An average fecal sample is expected to contain less than 10^4 colony-forming units (CFU) per milliliter (mL), but there is no consensus on the correct threshold for IC diagnosis. Studies generally classify a concentration of 10^3 to 10^5 CFU/mL as IC.
IC doesn’t require treatment in otherwise healthy people. In premature babies and critically ill patients, reducing or limiting intestinal Candida colonization lowers the risk of developing a systemic fungal infection. This is commonly done with antifungal drugs.
Vitamin D supplementation may be effective for reducing the prevalence of Candida colonization as well as systemic Candida infection (as measured by blood and urine levels of Candida).
Certain compounds extracted from oregano, pine, cinnamon, and coffee suppress Candida growth in cell culture models and denture stomatitis (mild oral inflammation due to thrush), but these haven't been studied in the human GI tract.
Unlike the microbiome, the mycobiome (i.e., the fungal microbiome, which includes Candida) is more closely associated with recent dietary patterns than with long-term habits. Although high-carb diets may produce short-term increases in Candida, they don’t seem to increase risk of IC, and low-carb diets (as well as low-yeast diets) don’t meaningfully affect the risk or severity of IC, either.
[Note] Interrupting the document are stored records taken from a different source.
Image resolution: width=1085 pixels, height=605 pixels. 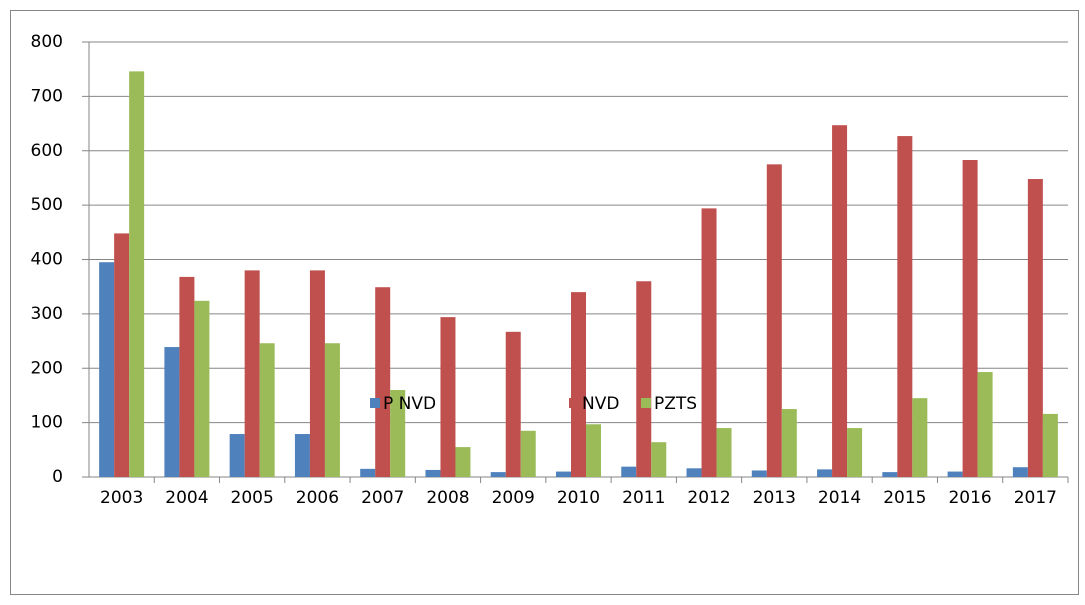 What do you see at coordinates (708, 498) in the screenshot?
I see `x-tick-label: 2012` at bounding box center [708, 498].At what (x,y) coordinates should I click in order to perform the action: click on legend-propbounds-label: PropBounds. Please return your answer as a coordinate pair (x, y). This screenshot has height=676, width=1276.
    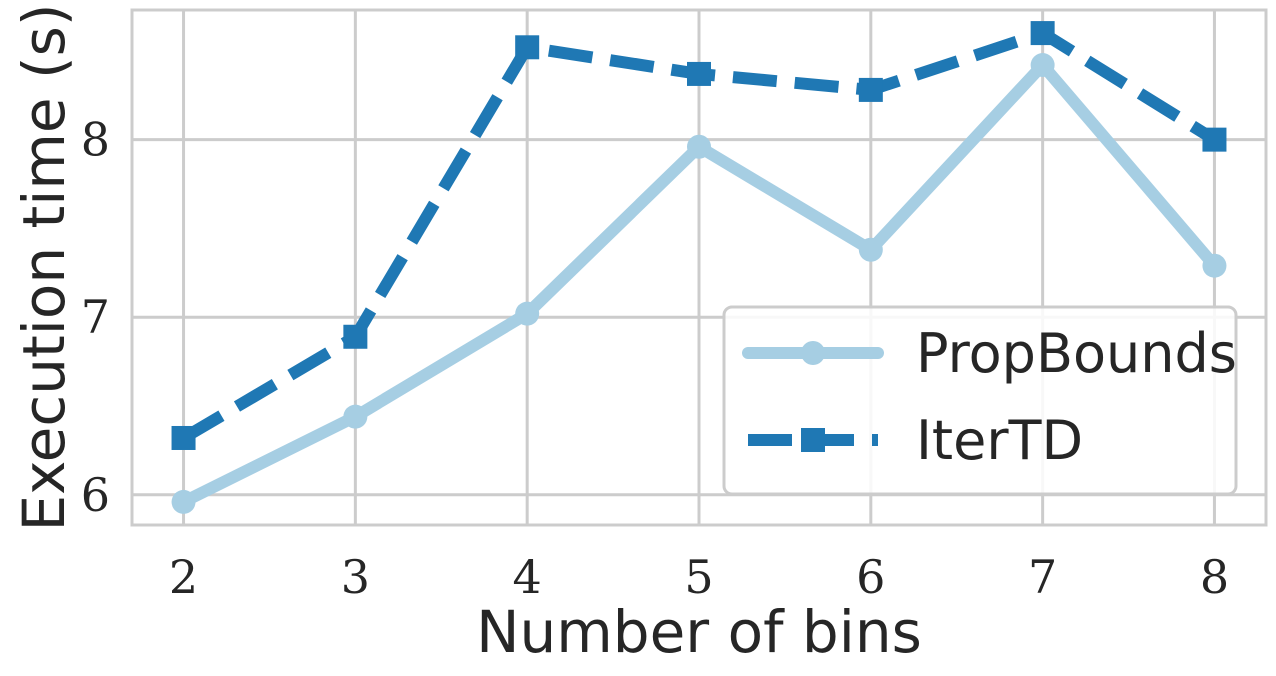
    Looking at the image, I should click on (1076, 354).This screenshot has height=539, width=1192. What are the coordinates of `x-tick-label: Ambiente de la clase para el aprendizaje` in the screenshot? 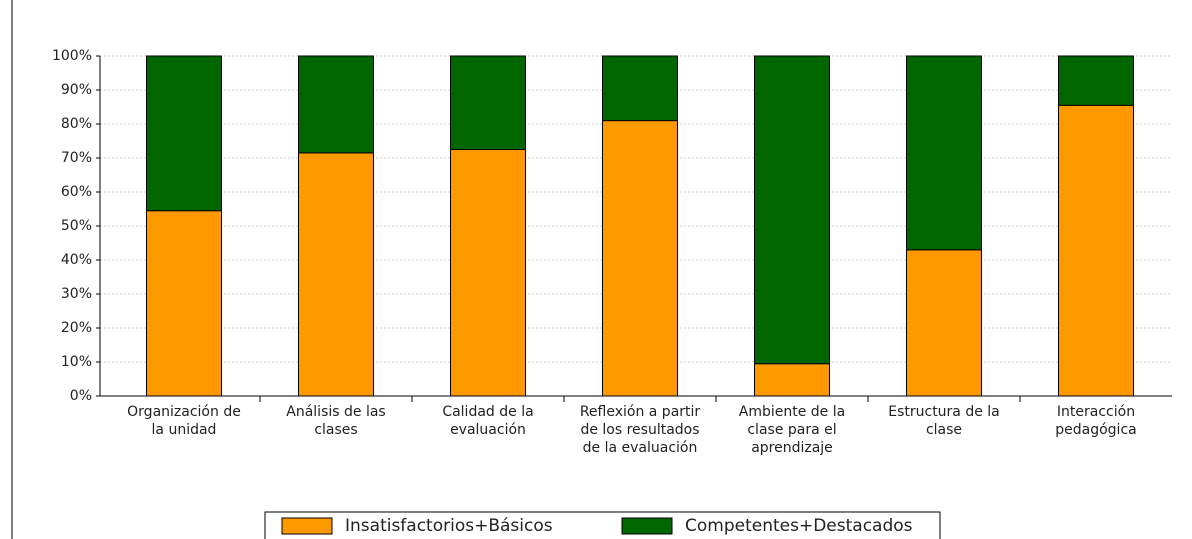 It's located at (792, 430). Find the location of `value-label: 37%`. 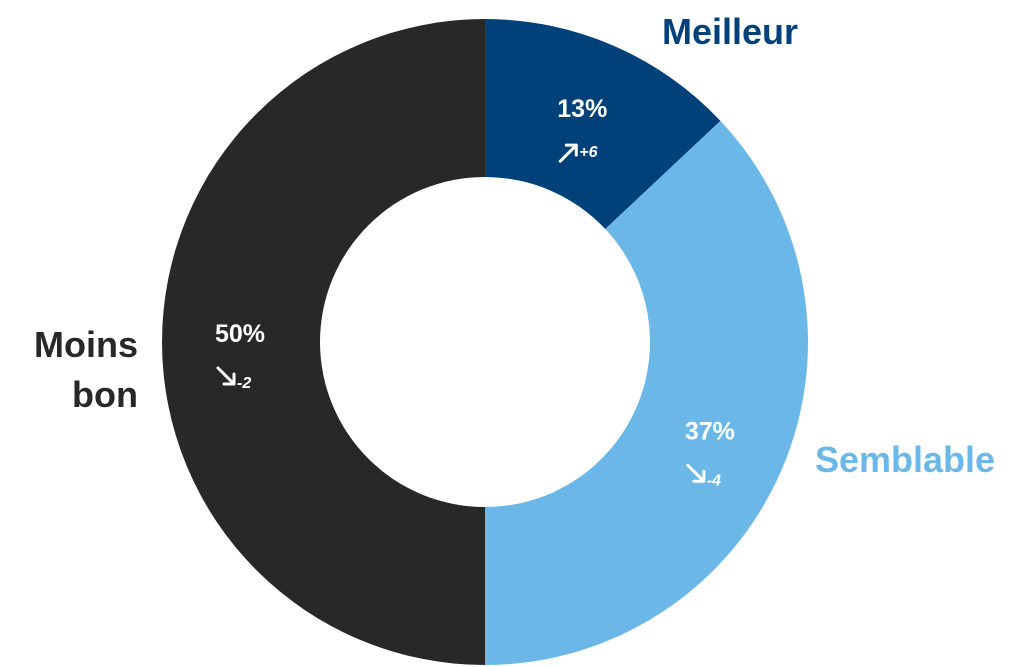

value-label: 37% is located at coordinates (710, 431).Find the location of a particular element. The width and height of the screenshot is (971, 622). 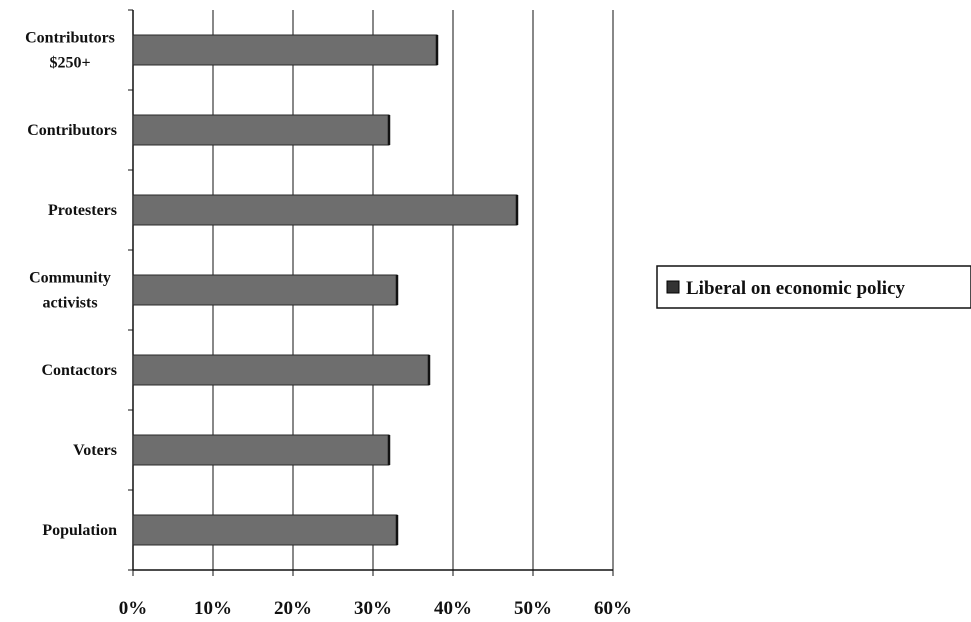

category-label: Contactors is located at coordinates (79, 370).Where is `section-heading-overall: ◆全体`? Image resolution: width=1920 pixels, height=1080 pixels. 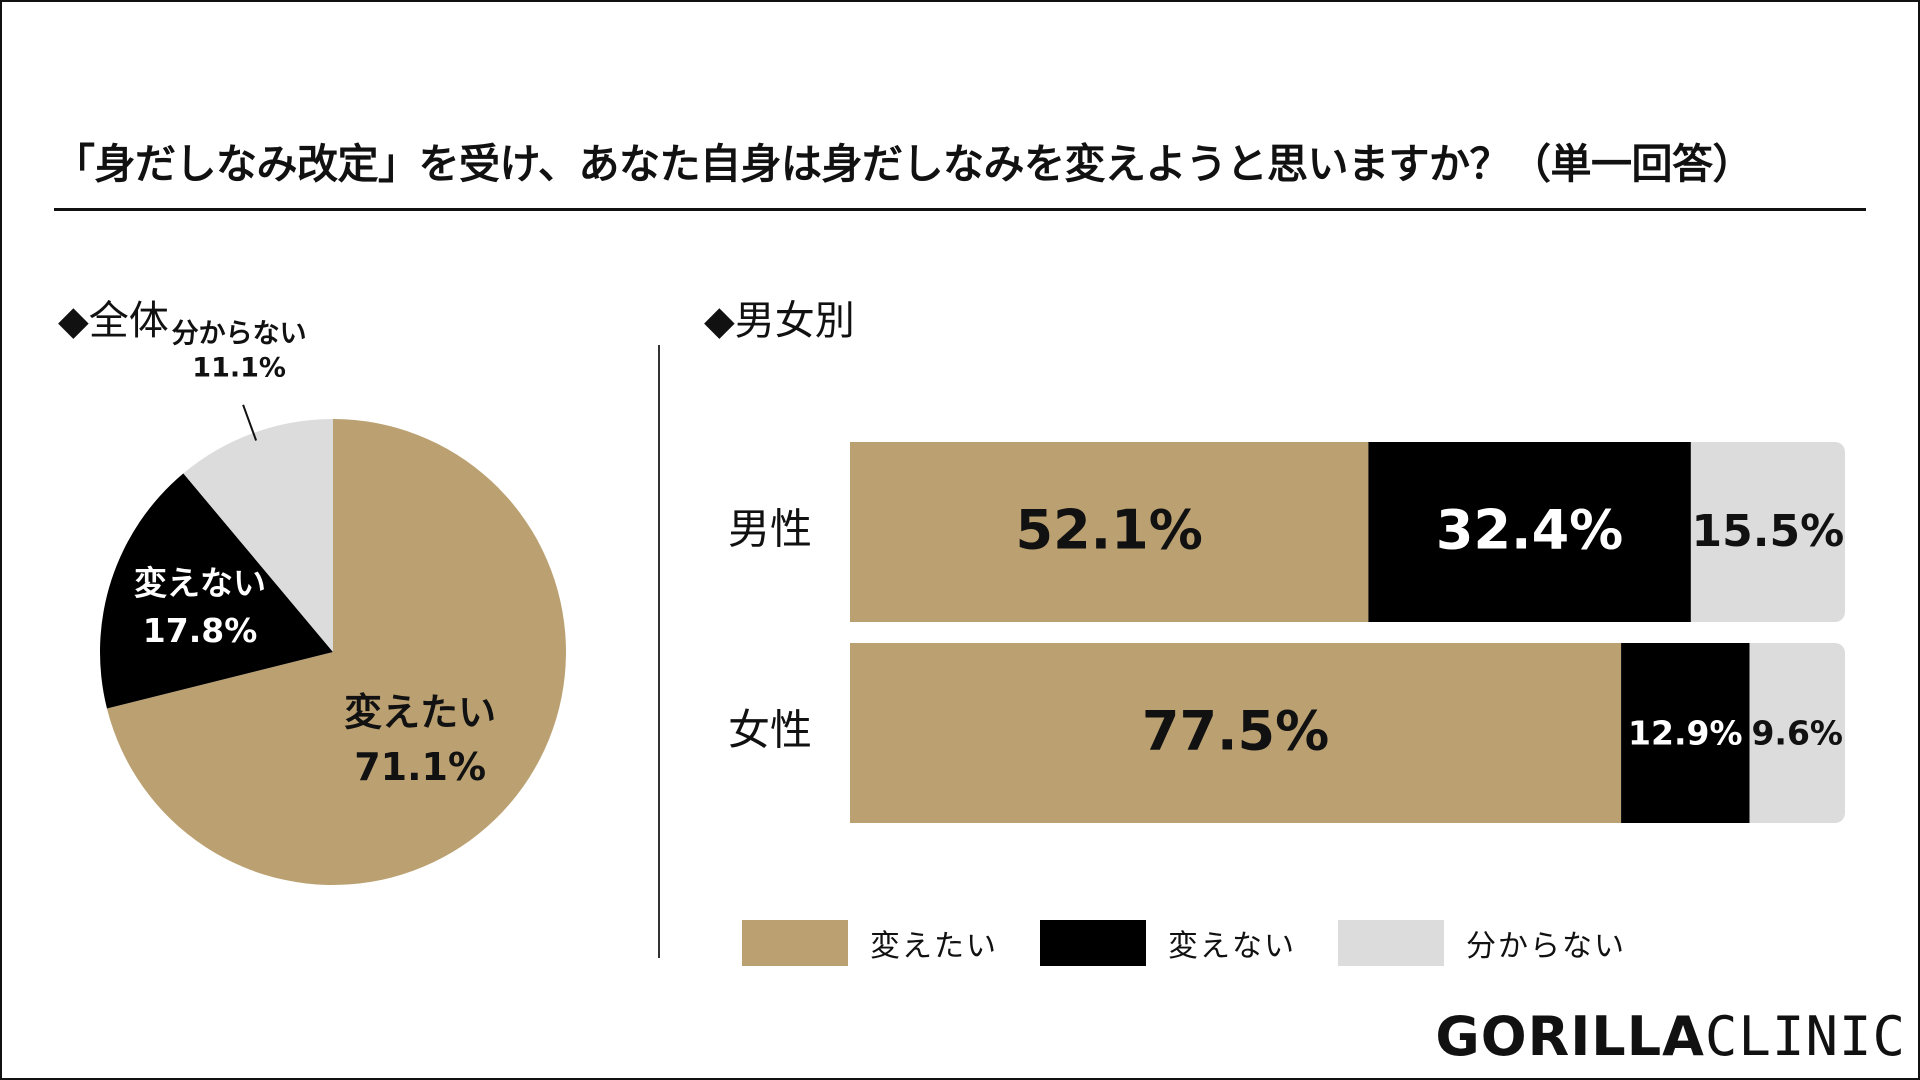
section-heading-overall: ◆全体 is located at coordinates (114, 321).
There is little-to-no research on other treatments for IC.
Most cases of IC (and subsequent invasive infection) are seen in preterm infants and critically ill or immunocompromised individuals. Additionally, certain medications, such as antibiotics and steroids, permeable intestines, invasive surgical procedures, hospitalization, and the use of broad-spectrum antibiotics make premature infants more prone to IC and invasive infections.
People with diabetes may also be more prone to IC, but these findings are complicated by this population’s comparatively high use of antifungals, antibiotics, and steroids (to control inflammation). Intestinal Candida counts can also be elevated as a result of swallowing oral Candida, and oral candidiasis (overgrowth of yeast in the mouth and throat) can occur in people who wear dentures or take the aforementioned medications.